In a common pinyin input method, the pinyin completion process is completed based on frequency information. The main process is as follows: and counting pinyin and frequency thereof in the training data, storing the pinyin by adopting a corresponding data structure, such as a Trie tree, when the input content is incomplete pinyin, performing prefix matching in the stored information, taking the complete pinyin with the highest frequency in the matched result as a complementary result, and giving corresponding Chinese character candidates.
In the specific implementation process, the storage structure of the data and the matching process may be optimized according to different strategies, and the above process is roughly described by taking one of the methods as an example.
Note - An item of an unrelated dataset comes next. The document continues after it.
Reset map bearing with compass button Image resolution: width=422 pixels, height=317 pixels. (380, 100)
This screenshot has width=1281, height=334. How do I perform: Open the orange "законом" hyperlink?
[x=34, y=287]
Firstly, cleaning and segmenting training data, wherein if the original content is 'normal pancreas form', the possible segmentation result is 'normal pancreas form'; then, obtaining the pinyin content corresponding to the phrase in the training data, and if the original phrase is 'pancreas', then obtaining the corresponding pinyin result 'yi xian'; and counting the frequency of all phrases, and storing the information of the phrases, the pinyin and the frequency according to a specified data structure. Through the steps, a phrase library based on training data is obtained and contains information such as corresponding pinyin and frequency. When inputting "yxxt", the input method will cut it according to the specified pinyin composition specification to obtain the result of "y x t", wherein "-" indicates that one or more arbitrary letters can be matched; matching 'y x t' in an existing phrase library, and possibly matching to a plurality of combinations such as 'yi xia xi tong' and 'yi xi an xing tai' and the like; and sequencing the frequencies of the matched phrase pinyin combinations, selecting a result with the highest frequency as a completion result, and performing pinyin-to-Chinese character operation on the basis of the completion result. The above process is the rough process of pinyin completion in the conventional pinyin input method.
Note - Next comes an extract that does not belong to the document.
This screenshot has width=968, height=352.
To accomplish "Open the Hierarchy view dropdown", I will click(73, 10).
In the pinyin completion process of the common pinyin input method, the following problems mainly exist:
firstly, in the matching process, because a method similar to fuzzy matching is adopted, all possible completion results and combinations need to be traversed in each matching process, and when the input content is short and the scale of a phrase library is large, the matching efficiency is influenced;
secondly, because the method screens candidate results based on phrase frequency, the candidate results completely depend on training data, and if word segmentation errors exist in the training data or phrases which do not exist in the training data occur, the method cannot complete the results well;
meanwhile, when the input incomplete pinyin string is long, if the input string is not additionally processed, it is difficult to directly match a suitable candidate result in the phrase library, if the input string is processed and then is matched, an additional processing process is added, the completion efficiency is affected, and the accuracy of the long pinyin string completion result is affected because the selection of the candidate result depends on the frequency of each phrase and the co-occurrence probability among the phrases is not considered.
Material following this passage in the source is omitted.